Founded as the Young Musicians 
          Symphony Orchestra by James Blair in 1971, the National Musicians Symphony 
          Orchestra offers training and playing experience to students from music 
          colleges all over Britain. Many of our leading symphony orchestras have 
          ex-NMSO players within their ranks. The importance of the NMSO is that 
          it provides the essential bridge between the colleges and the profession, 
          giving students the experience of becoming familiar with the classical 
          repertoire, rehearsal schedules and performing in major concert halls 
          throughout the country.
        
        
This concert opened with a broad 
          spacious account of Franz Liszt’s Les Préludes. This popular 
          symphonic poem can easily sound brash but under James Blair’s sensitive 
          baton the music had a noble grandeur; light and tranquil in the lyrical 
          passages, and elevating in the weighty climactic moments where the percussion 
          and brass played with great incisiveness. Notably impressive was the 
          assured and refined timpani playing of Tom Marsden whose use of hard 
          sticks had great effect.
        
        

          Ernö Dohnányi’s rarely heard Konzertstuck for cello in D-major, 
          Op.12 was written in 1904 and dedicated to the German cellist Hugo Becker 
          who gave the first performance under the direction of the composer. 

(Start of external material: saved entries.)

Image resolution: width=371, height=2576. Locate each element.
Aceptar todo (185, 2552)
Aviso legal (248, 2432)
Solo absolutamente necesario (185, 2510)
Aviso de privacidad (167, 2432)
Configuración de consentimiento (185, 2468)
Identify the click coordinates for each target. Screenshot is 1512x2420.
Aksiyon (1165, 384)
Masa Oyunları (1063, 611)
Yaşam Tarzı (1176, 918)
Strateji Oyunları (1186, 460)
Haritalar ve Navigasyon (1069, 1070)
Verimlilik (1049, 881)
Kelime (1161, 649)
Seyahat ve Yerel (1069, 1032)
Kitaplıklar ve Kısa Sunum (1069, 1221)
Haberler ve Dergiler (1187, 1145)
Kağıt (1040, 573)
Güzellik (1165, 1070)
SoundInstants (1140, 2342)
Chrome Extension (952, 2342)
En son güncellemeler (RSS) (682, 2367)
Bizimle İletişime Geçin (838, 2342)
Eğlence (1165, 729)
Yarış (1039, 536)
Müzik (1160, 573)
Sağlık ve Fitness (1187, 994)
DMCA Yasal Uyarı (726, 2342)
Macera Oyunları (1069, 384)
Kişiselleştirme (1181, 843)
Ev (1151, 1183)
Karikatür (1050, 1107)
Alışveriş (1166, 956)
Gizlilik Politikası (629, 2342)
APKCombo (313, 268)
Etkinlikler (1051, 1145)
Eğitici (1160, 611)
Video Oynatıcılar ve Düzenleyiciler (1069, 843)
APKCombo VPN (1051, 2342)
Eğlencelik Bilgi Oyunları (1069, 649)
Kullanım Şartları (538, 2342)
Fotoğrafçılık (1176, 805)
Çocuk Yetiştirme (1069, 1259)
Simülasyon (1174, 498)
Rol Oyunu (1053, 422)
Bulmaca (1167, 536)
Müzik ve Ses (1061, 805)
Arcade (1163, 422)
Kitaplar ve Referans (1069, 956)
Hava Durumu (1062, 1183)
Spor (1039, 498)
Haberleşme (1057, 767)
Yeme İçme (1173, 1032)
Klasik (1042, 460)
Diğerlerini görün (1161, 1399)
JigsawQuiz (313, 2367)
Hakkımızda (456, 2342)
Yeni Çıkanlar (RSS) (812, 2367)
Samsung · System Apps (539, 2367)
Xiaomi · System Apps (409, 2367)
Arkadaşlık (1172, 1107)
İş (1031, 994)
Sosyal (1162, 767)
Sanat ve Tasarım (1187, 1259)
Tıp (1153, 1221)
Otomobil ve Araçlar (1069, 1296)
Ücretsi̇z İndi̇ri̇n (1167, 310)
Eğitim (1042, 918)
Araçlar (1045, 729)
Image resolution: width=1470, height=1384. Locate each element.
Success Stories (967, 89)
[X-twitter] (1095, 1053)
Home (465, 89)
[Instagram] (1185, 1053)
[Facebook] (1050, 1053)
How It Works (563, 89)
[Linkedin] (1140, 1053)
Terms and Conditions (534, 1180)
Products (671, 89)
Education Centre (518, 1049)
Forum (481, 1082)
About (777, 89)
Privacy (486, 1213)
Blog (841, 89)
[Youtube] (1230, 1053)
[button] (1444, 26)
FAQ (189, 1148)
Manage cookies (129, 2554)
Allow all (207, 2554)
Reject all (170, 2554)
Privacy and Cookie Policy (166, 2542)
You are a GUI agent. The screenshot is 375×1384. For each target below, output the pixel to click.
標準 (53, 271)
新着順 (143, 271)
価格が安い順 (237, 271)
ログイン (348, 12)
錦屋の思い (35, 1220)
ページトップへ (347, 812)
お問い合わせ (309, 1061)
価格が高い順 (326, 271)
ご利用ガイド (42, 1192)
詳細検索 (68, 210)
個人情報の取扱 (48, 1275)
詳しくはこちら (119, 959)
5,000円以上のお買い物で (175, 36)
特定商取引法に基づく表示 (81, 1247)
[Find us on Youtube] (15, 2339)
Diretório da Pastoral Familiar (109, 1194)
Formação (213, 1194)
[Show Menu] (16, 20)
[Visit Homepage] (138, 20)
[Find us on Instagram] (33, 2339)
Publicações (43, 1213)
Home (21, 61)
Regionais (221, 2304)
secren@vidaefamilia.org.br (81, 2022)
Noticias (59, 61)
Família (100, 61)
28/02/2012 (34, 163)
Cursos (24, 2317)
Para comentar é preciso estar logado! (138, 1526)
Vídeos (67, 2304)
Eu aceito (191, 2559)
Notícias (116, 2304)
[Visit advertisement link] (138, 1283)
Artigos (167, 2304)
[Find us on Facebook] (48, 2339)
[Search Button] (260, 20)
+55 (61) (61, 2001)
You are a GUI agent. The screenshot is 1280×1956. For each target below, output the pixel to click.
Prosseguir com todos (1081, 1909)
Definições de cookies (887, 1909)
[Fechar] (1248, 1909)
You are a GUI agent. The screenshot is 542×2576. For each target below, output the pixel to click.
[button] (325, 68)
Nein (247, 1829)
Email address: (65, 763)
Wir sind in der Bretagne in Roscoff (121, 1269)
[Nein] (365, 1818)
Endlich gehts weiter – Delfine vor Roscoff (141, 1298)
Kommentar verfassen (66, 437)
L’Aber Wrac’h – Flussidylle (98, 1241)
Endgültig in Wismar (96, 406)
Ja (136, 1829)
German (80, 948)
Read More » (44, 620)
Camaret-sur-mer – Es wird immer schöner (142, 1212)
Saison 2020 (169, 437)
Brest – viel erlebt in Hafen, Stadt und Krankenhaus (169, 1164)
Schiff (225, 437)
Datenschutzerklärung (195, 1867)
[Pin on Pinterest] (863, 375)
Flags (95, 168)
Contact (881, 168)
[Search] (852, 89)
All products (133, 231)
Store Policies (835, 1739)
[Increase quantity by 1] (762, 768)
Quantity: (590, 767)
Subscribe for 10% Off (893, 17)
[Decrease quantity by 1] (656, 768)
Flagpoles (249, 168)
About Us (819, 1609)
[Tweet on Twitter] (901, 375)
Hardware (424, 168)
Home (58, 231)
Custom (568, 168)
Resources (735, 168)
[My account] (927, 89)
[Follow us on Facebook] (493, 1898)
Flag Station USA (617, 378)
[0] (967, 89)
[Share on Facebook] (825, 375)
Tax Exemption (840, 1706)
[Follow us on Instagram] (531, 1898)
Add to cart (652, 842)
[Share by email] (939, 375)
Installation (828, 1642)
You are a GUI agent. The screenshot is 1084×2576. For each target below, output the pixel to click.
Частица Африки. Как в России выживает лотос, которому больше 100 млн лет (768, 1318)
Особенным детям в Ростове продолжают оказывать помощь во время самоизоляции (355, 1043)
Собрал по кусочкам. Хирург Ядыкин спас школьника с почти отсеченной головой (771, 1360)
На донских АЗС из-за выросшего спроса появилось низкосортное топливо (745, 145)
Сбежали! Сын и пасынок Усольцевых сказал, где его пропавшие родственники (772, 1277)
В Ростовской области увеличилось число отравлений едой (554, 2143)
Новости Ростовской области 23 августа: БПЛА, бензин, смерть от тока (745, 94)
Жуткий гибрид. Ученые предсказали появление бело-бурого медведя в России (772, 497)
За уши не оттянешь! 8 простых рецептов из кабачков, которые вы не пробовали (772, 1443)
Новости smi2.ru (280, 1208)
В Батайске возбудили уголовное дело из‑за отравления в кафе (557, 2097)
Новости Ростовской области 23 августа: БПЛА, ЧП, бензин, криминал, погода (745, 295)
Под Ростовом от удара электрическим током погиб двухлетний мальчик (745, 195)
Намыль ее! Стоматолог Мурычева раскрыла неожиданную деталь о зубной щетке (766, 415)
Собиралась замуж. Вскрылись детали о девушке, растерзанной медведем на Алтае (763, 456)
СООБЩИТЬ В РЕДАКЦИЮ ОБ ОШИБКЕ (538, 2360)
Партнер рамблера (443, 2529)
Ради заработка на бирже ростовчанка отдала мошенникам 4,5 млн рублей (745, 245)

          The Konzertstuck is formed as a single unbroken strand of music falling 
          into three clearly defined sections as opposed to distinct movements. 
          The 17 year old Hungarian cellist István Várdai, coming 
          from a celebrated family of musicians in the city of Pécs, gave 
          each of the sections a distinctly different sound world, with Blair 
          and the NMSO offering sensitive support and polished playing. 
        
Várdai played the opening 
          passages in a subdued, mellow manner, shifting to a more brooding and 
          darker sound in the slow central section, whilst in the concluding part 
          Várdai’s performance took on an acidic bite, which added even 
          greater poignancy. His refreshingly unmannered playing eschewed the 
          usual agonised grimaces and heavy-handed scraping affected by so many 
          star cellists who play to the gallery. For 
          a musician so young his playing was remarkably mature and self-assured. 
          
        
        
Dohnányi’s sadly neglected 
          score sounded reminiscent of Franz Schmidt and Richard Strauss with 
          its full-blooded Romanticism and melancholic lyricism. This almost forgotten 
          masterpiece deserves to be played in the concert hall more often and 
          István Várdai should be asked to record his masterly interpretation 
          of it for one of the majors, perhaps coupled with Sir Donald Francis 
          Tovey’s similarly underplayed Cello Concerto. 
        
        
(Readers may wish to hear Dohnányi’s 
          Konzertstuck with Maria Kliegel (cello), Nicolaus Esterhazy Sinfonia, 
          Budapest, Michael Halasz, on Naxos 8.554468 review).
        
        
The concluding work was Serge 
          Rachmaninov’s Second Symphony in E minor, Op.27 which gave the NMSO 
          a chance to show off and shine. James Blair conducted the Largo-Allegro 
          moderato with great flair and thrusting urgency, coaxing forth some 
          poignant woodwind playing. The Allegro molto was played with 
          a far grainier and metallic sound than we are used to, with Blair producing 
          a cutting terror with his jagged rhythms.
        
        
The NMSO strings were in their 
          element in the Adagio with Blair slowly building up tension and 
          expression, perfectly judging the climaxes but without making the music 
          sound like a kitsch Hollywood film score. This was a very emotionally 
          draining experience so deeply felt and expressive were both conducting 
          and playing. Blair and his inspired forces played with great flair and 
          swagger in the concluding Finale: Allegro vivace with the brass 
          and percussion having a crisp impact without ever drowning out their 
          colleagues. The seemingly magnified and close acoustic of St. John’s 
          Smith Square was an ideal instrument in itself for showing off the clarity 
          and textures of the NMSO.
        
        
The Rt. Hon. John Gummer gave 
          an impassioned plea to the audience for donations to keep this orchestra 
          thriving, arguing that it represented our future soloists as well as 
          orchestra players of the future. Gummer made the point, in the context 
          of funding the arts, that wherever he went abroad in Europe he was always 
          told: "How bad we are about culture…." in Britain. 
        
        
With the recent projected shake-up 
          in the distribution of the National Lottery funding, it would not be 
          a bad idea for music lovers to unite and insist that a substantial cheque 
          be written for the NMSO to secure their future. As Gummer reminded us: 
          "The most important thing one can do is to make a difference". 
          And the NMSO does make a real and valuable difference to the 
          cultural life of this country.